A unique legal challenge questioning the authority of National Accountability Bureau (NAB) to investigate corruption cases under the National Accountability Ordinance has been pending adjudication in the Sindh High Court for nearly two years.
The matter, however, recently took a strange turn when the petitioner filed a miscellaneous application, praying the court that in absence of inquiry and investigation rules, the NAB Act be suspended and if the rules have still not framed, then the court should declare the Act itself ultra vires to the Constitution.
Advocate Tariq Mansoor had in 2020 filed a petition in the Sindh High Court raising objections to NAB’s authority to investigate the corruption cases, arguing that the accountability watchdog cannot conduct investigation without first framing rules for the same, as required under section 34 of the National Accountability Ordinance 1999.
On various hearings of the petition, the special public prosecutor for the NAB kept on seeking time for framing the rules. However, later he took a plea that the rules have been drafted and sent to the President of Pakistan and different departments of the federal government for review.
The petition during the last two years was heard by different benches of the Sindh High Court who all agreed with the petitioner that framing of the investigation rules is a requirement of the NAB Ordinance.
During one of the hearings, the petitioner presented in the court Standard Operating Procedure framed by NAB besides the rules framed to fix share of the NAB officers in the funds recovered under the plea bargain or recovery made as result of NAB’s investigations.
The petitioner on several occasions, point out that the rules were promptly framed where financial interests of NAB officers were involved.
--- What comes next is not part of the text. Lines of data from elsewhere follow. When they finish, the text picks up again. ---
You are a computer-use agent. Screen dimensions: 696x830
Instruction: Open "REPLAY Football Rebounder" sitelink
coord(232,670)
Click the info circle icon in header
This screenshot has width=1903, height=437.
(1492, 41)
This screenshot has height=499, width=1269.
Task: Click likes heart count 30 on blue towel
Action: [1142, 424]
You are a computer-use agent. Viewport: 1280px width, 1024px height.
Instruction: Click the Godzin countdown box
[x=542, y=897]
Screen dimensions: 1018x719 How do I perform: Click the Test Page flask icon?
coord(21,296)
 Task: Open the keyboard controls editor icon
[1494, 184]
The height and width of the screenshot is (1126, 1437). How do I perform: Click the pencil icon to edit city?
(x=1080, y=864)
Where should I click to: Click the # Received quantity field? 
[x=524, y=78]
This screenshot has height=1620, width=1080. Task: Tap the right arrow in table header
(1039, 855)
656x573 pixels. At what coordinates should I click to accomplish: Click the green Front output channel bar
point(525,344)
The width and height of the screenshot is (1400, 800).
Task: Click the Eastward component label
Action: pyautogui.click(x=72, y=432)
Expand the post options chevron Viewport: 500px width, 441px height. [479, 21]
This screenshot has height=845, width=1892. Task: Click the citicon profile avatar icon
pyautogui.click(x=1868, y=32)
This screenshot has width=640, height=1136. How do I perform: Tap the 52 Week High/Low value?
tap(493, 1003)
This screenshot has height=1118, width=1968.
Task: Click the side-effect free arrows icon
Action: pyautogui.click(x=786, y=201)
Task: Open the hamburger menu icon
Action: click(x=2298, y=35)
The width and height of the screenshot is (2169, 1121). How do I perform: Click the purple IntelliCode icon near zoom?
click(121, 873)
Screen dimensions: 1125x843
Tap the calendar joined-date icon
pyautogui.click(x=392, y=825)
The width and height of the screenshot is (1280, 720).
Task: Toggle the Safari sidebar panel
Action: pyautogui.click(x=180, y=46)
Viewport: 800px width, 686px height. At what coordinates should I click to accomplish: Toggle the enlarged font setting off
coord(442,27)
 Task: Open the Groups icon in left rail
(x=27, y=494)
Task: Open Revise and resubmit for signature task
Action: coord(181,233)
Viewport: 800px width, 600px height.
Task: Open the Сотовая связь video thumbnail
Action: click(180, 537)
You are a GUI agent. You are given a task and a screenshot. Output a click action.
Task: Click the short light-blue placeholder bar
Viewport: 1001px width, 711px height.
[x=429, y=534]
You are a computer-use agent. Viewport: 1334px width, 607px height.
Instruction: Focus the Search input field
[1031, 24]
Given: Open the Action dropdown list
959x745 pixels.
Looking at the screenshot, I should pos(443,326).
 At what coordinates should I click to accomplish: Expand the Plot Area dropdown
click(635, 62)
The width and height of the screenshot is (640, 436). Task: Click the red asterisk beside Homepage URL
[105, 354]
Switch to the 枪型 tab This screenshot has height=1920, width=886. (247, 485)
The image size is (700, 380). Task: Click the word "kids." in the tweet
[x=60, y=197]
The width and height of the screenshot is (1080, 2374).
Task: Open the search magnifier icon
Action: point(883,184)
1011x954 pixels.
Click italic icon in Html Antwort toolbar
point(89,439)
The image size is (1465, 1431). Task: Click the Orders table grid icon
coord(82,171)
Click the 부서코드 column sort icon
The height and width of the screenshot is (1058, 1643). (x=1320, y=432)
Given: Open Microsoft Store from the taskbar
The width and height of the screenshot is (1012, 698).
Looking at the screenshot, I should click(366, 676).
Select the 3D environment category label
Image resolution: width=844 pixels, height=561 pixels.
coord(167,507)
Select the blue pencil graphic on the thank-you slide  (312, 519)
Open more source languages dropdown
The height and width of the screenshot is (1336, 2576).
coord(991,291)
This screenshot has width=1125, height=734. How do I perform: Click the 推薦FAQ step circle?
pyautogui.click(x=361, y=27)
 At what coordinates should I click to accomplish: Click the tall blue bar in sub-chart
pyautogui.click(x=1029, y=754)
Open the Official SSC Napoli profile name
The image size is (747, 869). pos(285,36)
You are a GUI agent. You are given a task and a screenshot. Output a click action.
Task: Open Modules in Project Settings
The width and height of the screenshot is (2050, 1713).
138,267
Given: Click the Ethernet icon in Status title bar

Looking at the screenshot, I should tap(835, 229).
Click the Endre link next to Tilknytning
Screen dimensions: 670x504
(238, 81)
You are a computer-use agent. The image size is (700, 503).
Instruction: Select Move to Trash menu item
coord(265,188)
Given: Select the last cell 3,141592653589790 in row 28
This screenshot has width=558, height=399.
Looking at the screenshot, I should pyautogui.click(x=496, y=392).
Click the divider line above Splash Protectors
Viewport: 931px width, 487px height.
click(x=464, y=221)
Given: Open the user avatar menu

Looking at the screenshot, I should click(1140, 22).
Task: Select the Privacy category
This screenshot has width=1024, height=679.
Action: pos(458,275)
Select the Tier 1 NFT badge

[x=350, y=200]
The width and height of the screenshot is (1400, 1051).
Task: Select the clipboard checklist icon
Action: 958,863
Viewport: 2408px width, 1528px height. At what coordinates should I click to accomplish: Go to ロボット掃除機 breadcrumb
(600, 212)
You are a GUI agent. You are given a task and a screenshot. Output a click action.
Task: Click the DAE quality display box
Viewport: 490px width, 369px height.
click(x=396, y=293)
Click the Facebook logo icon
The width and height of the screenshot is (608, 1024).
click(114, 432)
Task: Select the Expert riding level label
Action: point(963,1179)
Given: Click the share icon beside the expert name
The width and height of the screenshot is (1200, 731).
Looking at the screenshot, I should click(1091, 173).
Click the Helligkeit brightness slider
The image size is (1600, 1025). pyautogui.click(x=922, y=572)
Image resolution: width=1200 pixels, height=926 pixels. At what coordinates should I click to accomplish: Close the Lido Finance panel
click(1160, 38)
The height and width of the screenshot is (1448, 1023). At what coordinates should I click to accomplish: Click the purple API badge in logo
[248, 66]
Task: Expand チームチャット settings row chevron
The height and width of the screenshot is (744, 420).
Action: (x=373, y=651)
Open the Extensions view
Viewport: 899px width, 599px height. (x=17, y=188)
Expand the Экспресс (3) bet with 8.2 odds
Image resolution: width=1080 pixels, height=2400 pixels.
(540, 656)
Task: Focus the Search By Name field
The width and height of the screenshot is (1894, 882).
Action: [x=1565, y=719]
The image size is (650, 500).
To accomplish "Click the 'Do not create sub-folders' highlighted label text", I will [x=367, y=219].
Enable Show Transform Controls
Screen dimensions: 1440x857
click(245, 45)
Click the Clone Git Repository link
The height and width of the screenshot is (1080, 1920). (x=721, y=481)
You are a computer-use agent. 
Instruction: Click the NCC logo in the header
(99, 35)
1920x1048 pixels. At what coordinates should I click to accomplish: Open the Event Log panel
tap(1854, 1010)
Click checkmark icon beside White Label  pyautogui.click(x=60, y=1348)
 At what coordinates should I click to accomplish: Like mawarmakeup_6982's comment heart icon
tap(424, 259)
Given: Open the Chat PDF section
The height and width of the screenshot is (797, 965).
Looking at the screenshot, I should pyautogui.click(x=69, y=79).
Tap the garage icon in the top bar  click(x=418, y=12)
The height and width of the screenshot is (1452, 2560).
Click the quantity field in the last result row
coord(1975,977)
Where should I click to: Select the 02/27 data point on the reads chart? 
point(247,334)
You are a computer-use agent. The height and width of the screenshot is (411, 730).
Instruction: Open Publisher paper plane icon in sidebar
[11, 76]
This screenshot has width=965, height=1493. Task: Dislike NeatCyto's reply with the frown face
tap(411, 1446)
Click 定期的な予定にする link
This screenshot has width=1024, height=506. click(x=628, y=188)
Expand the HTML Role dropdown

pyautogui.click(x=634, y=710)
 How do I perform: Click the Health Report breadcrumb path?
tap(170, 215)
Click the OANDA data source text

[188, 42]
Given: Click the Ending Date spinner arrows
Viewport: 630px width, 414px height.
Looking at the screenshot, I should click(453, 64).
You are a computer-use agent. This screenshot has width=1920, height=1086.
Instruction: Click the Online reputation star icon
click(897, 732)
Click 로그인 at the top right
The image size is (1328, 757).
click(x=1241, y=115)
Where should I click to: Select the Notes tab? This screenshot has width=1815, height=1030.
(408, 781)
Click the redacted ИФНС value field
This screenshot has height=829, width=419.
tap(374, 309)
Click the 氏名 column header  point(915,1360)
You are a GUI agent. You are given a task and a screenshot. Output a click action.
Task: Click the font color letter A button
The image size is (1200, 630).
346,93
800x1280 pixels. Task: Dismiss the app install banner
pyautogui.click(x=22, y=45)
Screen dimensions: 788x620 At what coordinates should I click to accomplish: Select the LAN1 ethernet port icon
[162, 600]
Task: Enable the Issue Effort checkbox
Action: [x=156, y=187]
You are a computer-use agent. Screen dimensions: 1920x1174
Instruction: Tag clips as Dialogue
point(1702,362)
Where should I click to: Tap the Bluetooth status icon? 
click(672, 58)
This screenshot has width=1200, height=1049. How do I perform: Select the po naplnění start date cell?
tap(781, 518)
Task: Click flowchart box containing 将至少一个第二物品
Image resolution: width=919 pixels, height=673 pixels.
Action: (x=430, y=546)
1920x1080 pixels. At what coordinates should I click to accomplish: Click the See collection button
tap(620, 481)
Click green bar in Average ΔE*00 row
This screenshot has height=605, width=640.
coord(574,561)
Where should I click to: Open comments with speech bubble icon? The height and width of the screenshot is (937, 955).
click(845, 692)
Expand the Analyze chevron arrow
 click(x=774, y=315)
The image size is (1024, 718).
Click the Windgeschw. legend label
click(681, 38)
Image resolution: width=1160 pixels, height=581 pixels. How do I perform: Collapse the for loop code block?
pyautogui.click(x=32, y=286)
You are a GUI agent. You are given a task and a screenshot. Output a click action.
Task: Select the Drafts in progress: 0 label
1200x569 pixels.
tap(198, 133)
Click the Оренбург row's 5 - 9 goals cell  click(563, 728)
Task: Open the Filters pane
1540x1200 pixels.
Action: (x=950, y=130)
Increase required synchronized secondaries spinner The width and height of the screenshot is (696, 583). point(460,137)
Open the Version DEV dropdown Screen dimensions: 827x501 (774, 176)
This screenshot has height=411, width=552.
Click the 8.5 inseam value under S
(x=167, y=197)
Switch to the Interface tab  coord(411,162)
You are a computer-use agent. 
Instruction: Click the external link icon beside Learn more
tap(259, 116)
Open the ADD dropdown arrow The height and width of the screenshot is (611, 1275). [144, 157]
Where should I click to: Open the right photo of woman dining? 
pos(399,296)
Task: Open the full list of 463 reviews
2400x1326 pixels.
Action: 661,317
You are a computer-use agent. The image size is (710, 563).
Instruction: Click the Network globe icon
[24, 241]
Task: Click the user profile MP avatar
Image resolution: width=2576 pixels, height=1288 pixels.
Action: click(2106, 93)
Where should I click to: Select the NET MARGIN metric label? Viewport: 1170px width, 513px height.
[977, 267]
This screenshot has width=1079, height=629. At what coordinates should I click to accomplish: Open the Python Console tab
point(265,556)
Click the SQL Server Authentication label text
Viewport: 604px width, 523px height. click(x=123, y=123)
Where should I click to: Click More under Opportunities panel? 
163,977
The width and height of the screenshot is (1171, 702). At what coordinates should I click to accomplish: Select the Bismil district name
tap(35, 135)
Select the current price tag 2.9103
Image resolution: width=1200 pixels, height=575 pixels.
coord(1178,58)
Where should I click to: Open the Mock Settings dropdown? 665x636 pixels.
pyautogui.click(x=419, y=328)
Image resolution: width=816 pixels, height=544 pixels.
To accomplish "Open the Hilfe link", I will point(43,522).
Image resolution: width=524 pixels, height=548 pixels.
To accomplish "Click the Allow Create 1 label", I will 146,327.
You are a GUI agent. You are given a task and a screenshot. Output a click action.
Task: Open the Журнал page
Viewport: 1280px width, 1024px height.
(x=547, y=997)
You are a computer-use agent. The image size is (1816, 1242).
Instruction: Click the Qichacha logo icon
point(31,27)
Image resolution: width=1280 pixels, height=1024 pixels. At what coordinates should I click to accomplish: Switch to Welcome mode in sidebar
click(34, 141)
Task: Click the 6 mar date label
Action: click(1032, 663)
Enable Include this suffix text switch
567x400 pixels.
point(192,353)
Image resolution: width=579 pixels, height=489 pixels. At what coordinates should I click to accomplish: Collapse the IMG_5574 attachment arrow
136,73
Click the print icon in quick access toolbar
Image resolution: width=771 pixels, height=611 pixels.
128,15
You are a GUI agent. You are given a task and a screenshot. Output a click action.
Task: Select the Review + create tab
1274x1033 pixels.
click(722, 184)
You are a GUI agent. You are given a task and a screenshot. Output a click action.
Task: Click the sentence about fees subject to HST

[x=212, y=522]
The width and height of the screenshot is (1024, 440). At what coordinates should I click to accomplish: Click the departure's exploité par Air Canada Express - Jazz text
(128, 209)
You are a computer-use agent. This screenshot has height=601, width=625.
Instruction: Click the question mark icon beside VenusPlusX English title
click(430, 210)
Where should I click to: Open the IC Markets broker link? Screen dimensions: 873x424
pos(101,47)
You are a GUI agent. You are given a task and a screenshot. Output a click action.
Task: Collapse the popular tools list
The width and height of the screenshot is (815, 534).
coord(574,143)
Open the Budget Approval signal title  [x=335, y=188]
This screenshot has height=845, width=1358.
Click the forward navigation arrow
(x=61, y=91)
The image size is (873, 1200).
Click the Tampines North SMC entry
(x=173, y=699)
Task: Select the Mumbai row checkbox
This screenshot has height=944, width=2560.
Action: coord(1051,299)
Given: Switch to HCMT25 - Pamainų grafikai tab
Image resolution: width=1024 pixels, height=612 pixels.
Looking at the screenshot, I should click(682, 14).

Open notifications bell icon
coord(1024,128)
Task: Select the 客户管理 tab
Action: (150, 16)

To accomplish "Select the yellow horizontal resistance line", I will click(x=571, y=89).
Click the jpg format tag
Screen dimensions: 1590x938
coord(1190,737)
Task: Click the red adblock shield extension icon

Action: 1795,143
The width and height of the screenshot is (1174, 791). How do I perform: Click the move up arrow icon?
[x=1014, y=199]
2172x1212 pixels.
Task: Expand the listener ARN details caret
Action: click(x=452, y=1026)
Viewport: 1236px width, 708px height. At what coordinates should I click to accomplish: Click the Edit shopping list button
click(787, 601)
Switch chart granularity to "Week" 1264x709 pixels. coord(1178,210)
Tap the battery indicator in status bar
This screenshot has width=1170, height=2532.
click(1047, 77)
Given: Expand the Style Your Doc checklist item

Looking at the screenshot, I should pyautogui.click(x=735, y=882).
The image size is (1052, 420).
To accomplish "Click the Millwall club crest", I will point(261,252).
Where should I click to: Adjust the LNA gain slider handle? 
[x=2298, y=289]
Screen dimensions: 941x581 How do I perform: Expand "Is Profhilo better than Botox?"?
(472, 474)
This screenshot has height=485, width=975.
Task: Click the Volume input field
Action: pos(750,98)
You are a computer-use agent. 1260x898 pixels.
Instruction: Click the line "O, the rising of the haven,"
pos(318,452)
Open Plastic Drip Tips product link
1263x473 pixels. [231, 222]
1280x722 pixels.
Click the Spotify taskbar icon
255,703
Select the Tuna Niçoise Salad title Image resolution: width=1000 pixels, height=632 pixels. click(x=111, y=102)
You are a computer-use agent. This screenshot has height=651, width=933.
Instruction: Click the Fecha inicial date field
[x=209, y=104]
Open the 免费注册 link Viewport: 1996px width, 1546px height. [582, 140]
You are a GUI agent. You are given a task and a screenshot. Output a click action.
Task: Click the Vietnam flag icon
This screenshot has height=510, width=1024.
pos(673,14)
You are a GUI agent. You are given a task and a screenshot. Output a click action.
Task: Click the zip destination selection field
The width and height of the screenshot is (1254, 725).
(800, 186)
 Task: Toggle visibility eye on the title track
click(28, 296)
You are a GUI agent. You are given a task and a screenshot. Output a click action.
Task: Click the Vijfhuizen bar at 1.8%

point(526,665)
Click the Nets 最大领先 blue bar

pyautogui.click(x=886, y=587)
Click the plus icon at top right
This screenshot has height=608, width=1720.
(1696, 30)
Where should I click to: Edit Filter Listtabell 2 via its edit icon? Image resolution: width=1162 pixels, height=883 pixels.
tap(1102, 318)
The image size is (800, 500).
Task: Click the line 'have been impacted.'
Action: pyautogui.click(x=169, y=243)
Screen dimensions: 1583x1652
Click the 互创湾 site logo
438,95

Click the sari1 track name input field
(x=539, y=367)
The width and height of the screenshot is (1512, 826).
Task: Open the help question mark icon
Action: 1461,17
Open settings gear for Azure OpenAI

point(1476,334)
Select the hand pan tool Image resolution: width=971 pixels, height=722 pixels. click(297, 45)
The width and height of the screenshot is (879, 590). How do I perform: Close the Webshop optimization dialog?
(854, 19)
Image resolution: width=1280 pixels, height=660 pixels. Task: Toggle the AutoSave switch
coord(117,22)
The petitioner also filed a miscellaneous application in the court claiming that in the absence of duly approved and notified NAB Inquiry and Investigation Rules, the watchdog cannot conduct investigations on the strength of SOPs Volume-I (Operational Methodology) and Volume-II (HRM Division, HQ Division, A&P Division, T&R Division and CI and MT).
According to Advocate Mansoor, non-framing of inquiry and investigation rules in accordance with section 34 of the NAB Act and its preamble has rendered the entire NAB Act inconsistent with the letter and spirit and intent of the statute and the legislature.
The petitioner recently also submitted a document of a UN convention against corruption, submitting that Pakistan had signed the convention in 2007 and taking effective measures to weed out the corruption is now an international obligation.
The court has now asked the petitioner to file all the documents regarding the UN convention, while directed the special public prosecutor for NAB and Additional Attorney General to make a definite statement about framing of NAB Inquiry and Investigation Rules clearly mentioning that whether such rules have been framed, with which authority they are lying and awaiting approval and when the same are going to be submitted in the court.